Football

Shutout: Wally Burnham and the shared game ball

AMESPaul Rhoads happily executed the final hand-off of Saturday’s historic 24-0 win over Texas.

 Smiles and shouts resounded as the game ball passed from Iowa State’s head coach to defensive coordinator Wally Burnham, who clutched the pill, grinning, wishing he’d remembered a pocket knife.

 “My thoughts were, I need to start chipping this ball away and dividing it up between all the defensive players and the defensive coaches,” said Burnham, who led the Cyclones to their third shutout in seven years. “And they know that. I told them that. It was a great moment for our players to do that and I felt so proud for them. You know, they’ve persevered and come out and did a great job.”

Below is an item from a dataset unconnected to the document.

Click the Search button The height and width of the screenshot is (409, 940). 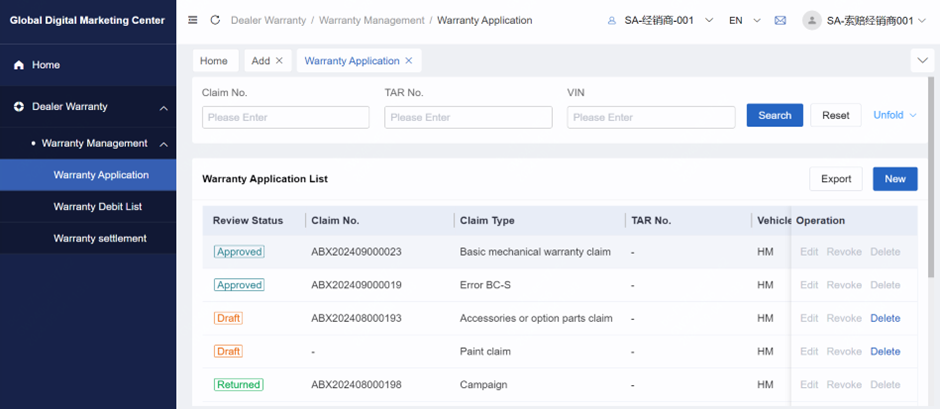pos(775,115)
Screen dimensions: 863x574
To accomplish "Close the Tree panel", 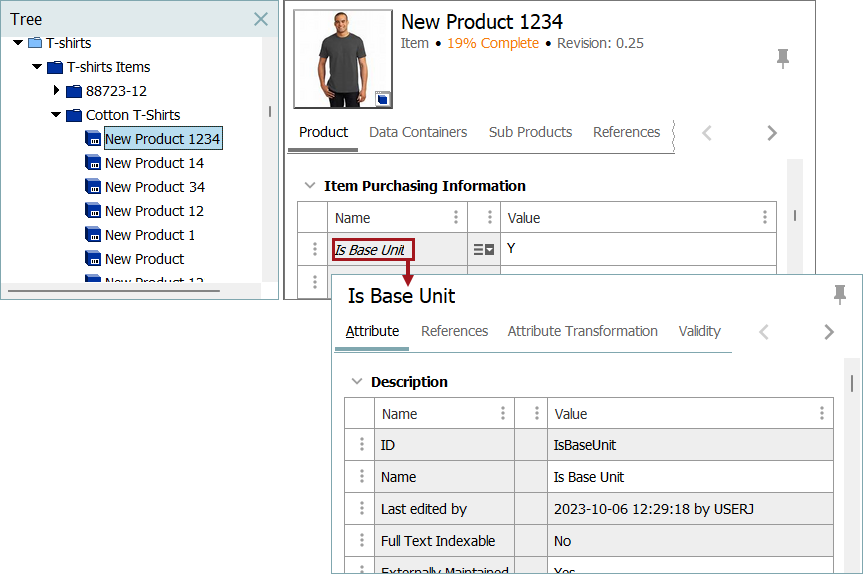I will click(x=261, y=19).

 The shutout of the Longhorns helped validate ISU’s switch from a base 4-3 defense to a more versatile 3-4 front. The Cyclones (3-5, 2-3 Big 12) struggled at times against three of the nation’s top offenses in losses to Texas Tech, TCU and Baylor, but routinely filled gaps against run-heavy Texas, forcing it to try to mount an aerial assault, which failed to launch.

 “I was kind of amazed at times,” said Burnham, who hopes to help craft a winning game plan for Saturday’s 6 p.m. Big 12 game at heavily-favored No. 14 Oklahoma. “I looked at their athletes and gosh dang — they’re pretty good and we were doing well. It was focus and determination that led us do that.”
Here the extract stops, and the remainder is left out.